### TEXT FOR ANALYSIS
- - -

Corporate interests and huge investors have an eye for the booming marijuana industry. However, the people of color (POC) are wondering if racial inequities will prevent them from having a share in the new “green gold rush” of medical marijuana across the country.
According to the Cannabis Business and Employment Opportunities Study, 74.6% of the licensed cannabis businesses within city and county limits are white. 68% of the employees of those businesses are white too. The Hispanic, Latino, and Spanish residents own only 12.7% of cannabis businesses, with 12.1% being the employees. The African American residents own only 5.6% of the cannabis businesses, with 5.9% being the employees.
According to the 2019 records from the U.S. Census Bureau, in Denver county, 30% are Hispanic or Latino, 10% are African American, 2.8% are Middle Eastern, and 0.4% are employees. There was zero representation of Asian, Asian Indian, native Hawaiians, or Native Americans in ownership positions.

- - -

### GIVEN MATERIAL
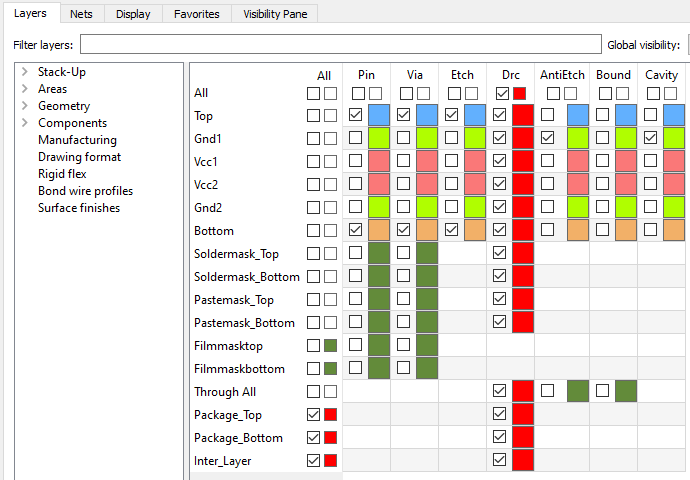Click the Through All Bound green swatch

[x=626, y=391]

- - -

### WHAT YOU WILL DO
**A.** In the text on racial inequities in the marijuana industry, what share of licensed cannabis businesses within city and county limits are white?
**B.** Summarize the text on racial inequities in the marijuana industry in two sentences.
**C.** Continue the text on racial inequities in the marijuana industry with the next paragraph, starting after its final sentence.

### ANSWERS IN ORDER
**A.** 74.6% of them are white.

**B.** As corporate interests and large investors move into the booming marijuana industry, people of color are wondering whether racial inequities will keep them from sharing in the new "green gold rush" of medical marijuana. According to the Cannabis Business and Employment Opportunities Study, 74.6% of licensed cannabis businesses are white, while Hispanic, Latino, and Spanish residents own 12.7% and African American residents own only 5.6%.

**C.**
Racial Disparities in Entrepreneurship Impact Communities and Can Suppress Affluence
From these figures, it is easy to see how Denver lacks diversity when it comes to the marijuana industry. The study was to help inform future policy decisions and identify opportunities to combat racial disparities through social-equity and social-injustice initiatives.
According to the study report, these racial disparities existing within Denver’s cannabis industry personnel have been a significant cause of the lack of opportunities for minorities to be involved. But it is not only the state of Colorado that is experiencing (and noticing) the racial disparities that impact issuing cannabis business licenses. Recently, Mayor Lightfoot from Chicago has been addressing the problem in her constituency.
When POC owners are supported to open cannabis-related businesses, they tend to select locations that serve their local community. There is a ripple effect. More dispensaries in ethnic majority districts create employment opportunities for POC.
Tax money generated in those areas can proportionately contribute to education and community development projects. It’s good for there to be equal representation in the cannabis industry. And for the benefits of the medical and/or Adult-Use marijuana sector to benefit all citizens.
What Are the Barriers of Entry for a POC Cannapreneur?
There are various reasons why people of color lack access to opportunities in the cannabis industry. According to the survey conducted, 56.9% rated the chance of ownership as “poor,” 76.9% said they lacked the capital. 52.9% of the respondents rated the opportunity for employment in Denver’s marijuana industry as “good,” while 70.3% cited low pay for entry-level jobs as the most significant hurdle to becoming involved.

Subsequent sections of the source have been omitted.